Suzanne Vega |
Singer-songwriter’s latest, ‘Lover, Beloved,’ is inspired by life and work of Southern author Carson McCullers
When Suzanne Vega premiered the play, Carson McCullers Talks About Love, five years ago in New York City, the evening of theatrical cabaret was the culmination of decades of investigation into the Southern author. But it didn’t satiate her creative spark. This week the “Luka” singer releases Lover, Beloved: Songs from an Evening with Carson McCullers, a 10-song concept album that takes listeners on a journey through literary luminary’s life and work.
Vega discovered Carson McCullers – author of novels The Heart Is a Lonely Hunter, The Member of the Wedding – as a teenager after reading her short story “Sucker,” loving its language and modern feel. But she didn’t realize it was written by a woman until she later read a biography, and her gender fluidity appealed to Vega.
She explains that, although she’s heterosexual and has been married to men (“happily,” she points out), there was a time when “I did not like being female, being a girl,” which she expressed in her song “Small Blue Thing.” “I wanted to be something other than that, not necessarily male – if I could have been a thing or a plant or anything … I really loved how she was so open about her bisexuality. She was dual-natured the way she lived her life.”
A collaboration with her friend, singer-songwriter Duncan Sheik, this album is a witty, bluesy passageway into a previous era. “Harper Lee,” a song packed with more literary references than seems feasible, is mined from actual things that McCullers said and wrote about her contemporaries. After the release of Lee’s Go Set a Watchmen last year, people wondered if it would spur Vega to change the song in some way. “I think [Lee] has, in effect, only written one book,” she explains. “It proves how prophetic Carson’s spirit it. It’s not the only thing that’s of this time. There’s quite a few things: gay people can marry … the Black Lives Matters movement has coalesced. The last song on the album, ‘Carson’s Last Supper,’ has overtones of Bernie Sanders’ [campaign] message. She was genuinely ahead of her time.”
Despite a robust creative output over the years, perhaps Vega is still best remembered for her two earliest and biggest hits: the poetic observations in “Tom’s Diner” and “Luka,” which deals with child abuse. In fact, “Tom’s Diner” was once again a radio hit last year – nearly 30 years after its original a capella release on her first studio album Solitude Standing – when Giorgio Moroder remade it with Britney Spears singing the familiar lines: “I am sitting in the morning/At the diner on the corner/I am waiting at the counter/For the man to pour the coffee …”

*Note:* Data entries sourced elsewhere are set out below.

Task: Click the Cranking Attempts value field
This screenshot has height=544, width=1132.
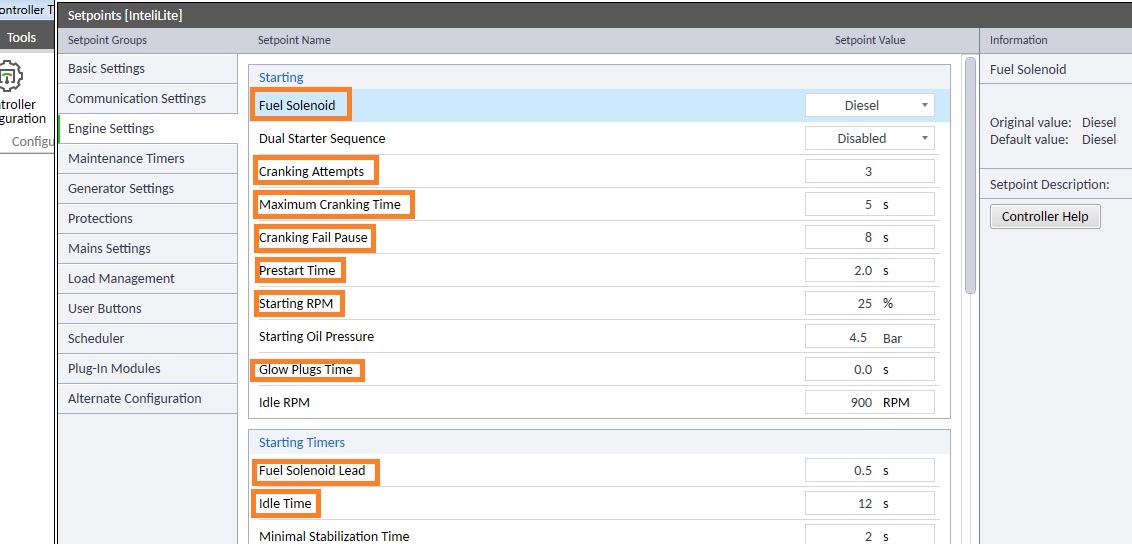Action: [869, 171]
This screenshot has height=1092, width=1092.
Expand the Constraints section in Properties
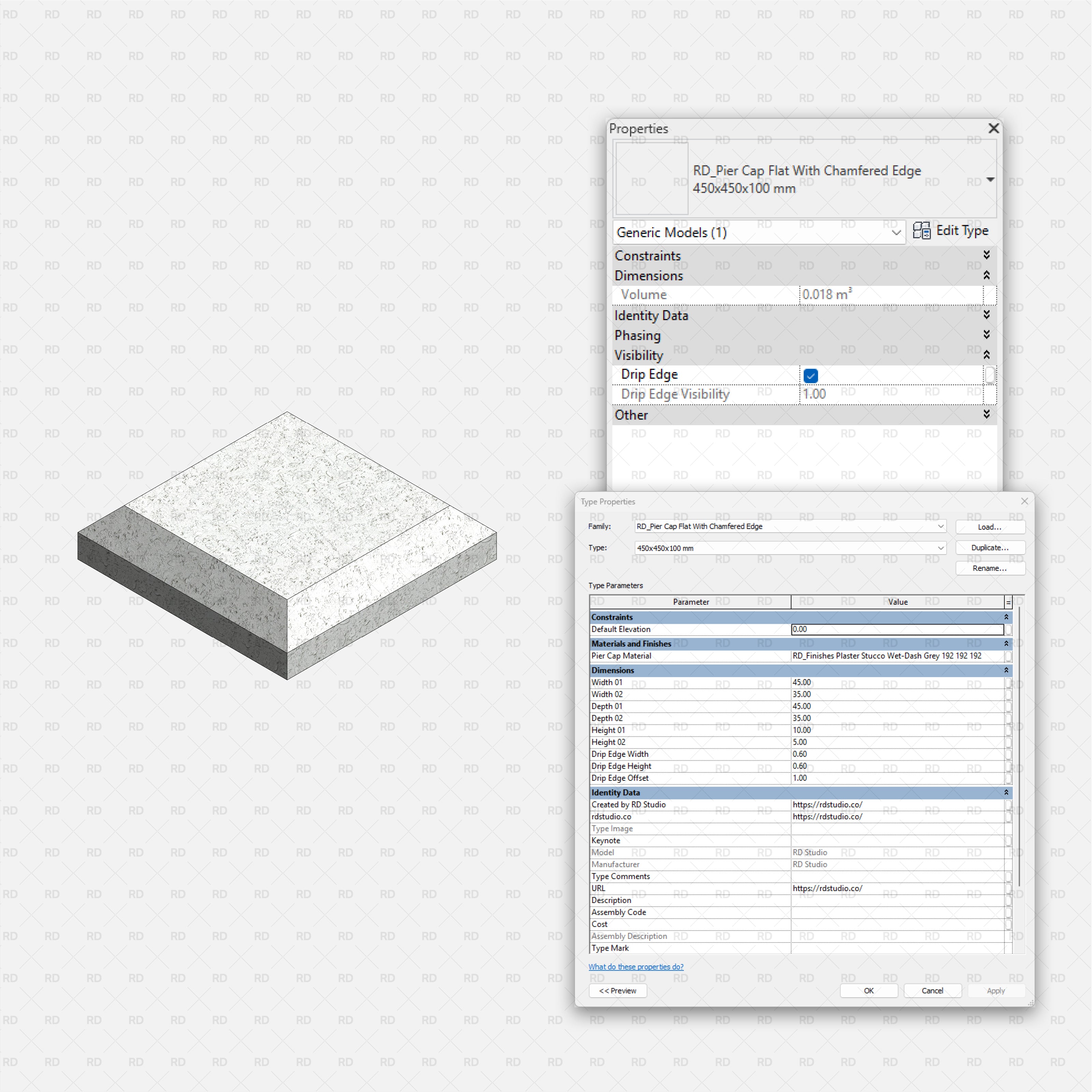(x=986, y=255)
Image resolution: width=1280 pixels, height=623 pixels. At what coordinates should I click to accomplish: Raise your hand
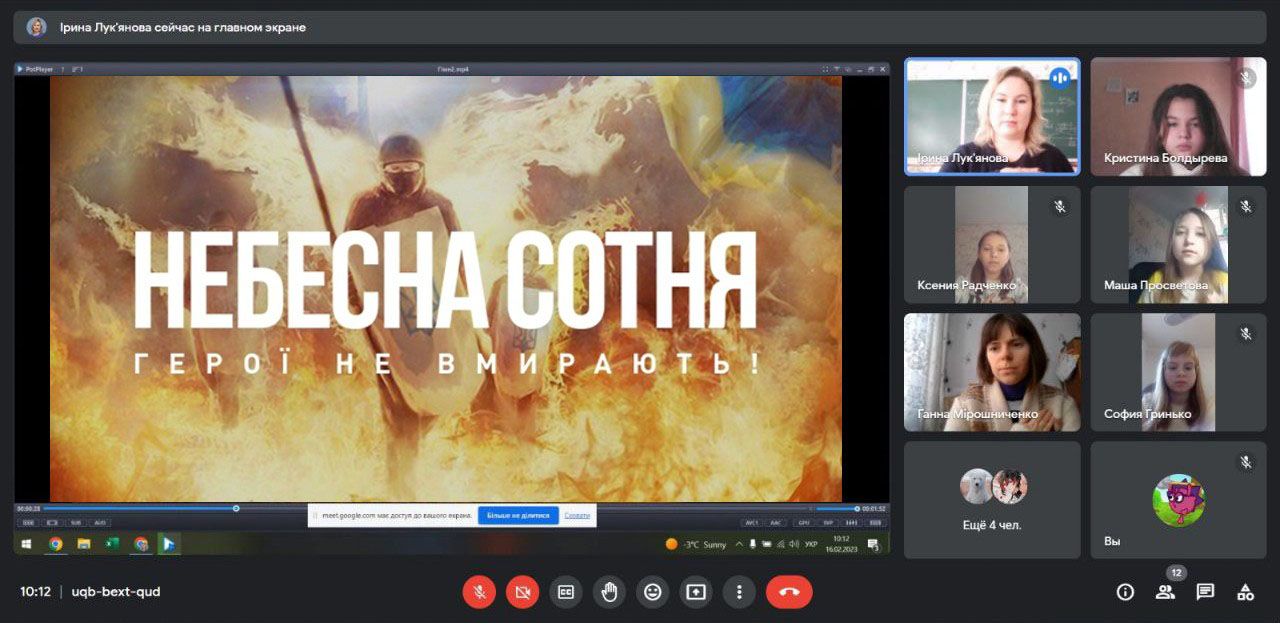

“I have to say, I was surprised,” Vega says. “It came right on the heels of Fall Out Boy [who sampled the song on “Centuries”]. I thought, ‘That’s great that Britney Spears wants to do this.’ I was impressed because it was her idea and … it’s showing maturity in her career choices.”
Vega admits she was also surprised how closely Moroder followed the DNA remix that hit Number Five on the Hot 100 in 1990 after its release, hoping it may take on a disco tinge. “I’m a big Donna Summer fan, and I was expecting a real transformation,” she says. “I was thrilled [Britney] did it, and I hope she does it in her live show.”
The first single of this latest album, “We of Me,” may be a bit too transgressive to ever see such mainstream success, despite being the most contemporary-sounding song. The language is taken from The Member of the Wedding, and is sung from the perspective of the young protagonist, who wants to join her brother and his bride to be a perfect trio. “In Carson’s own life, she ended up loving two people at the same time,” Vega says. Alas, as joyful as it is, a song about a threesome – sexual or spiritual – may still be too much for someone to enjoy on their own wedding day.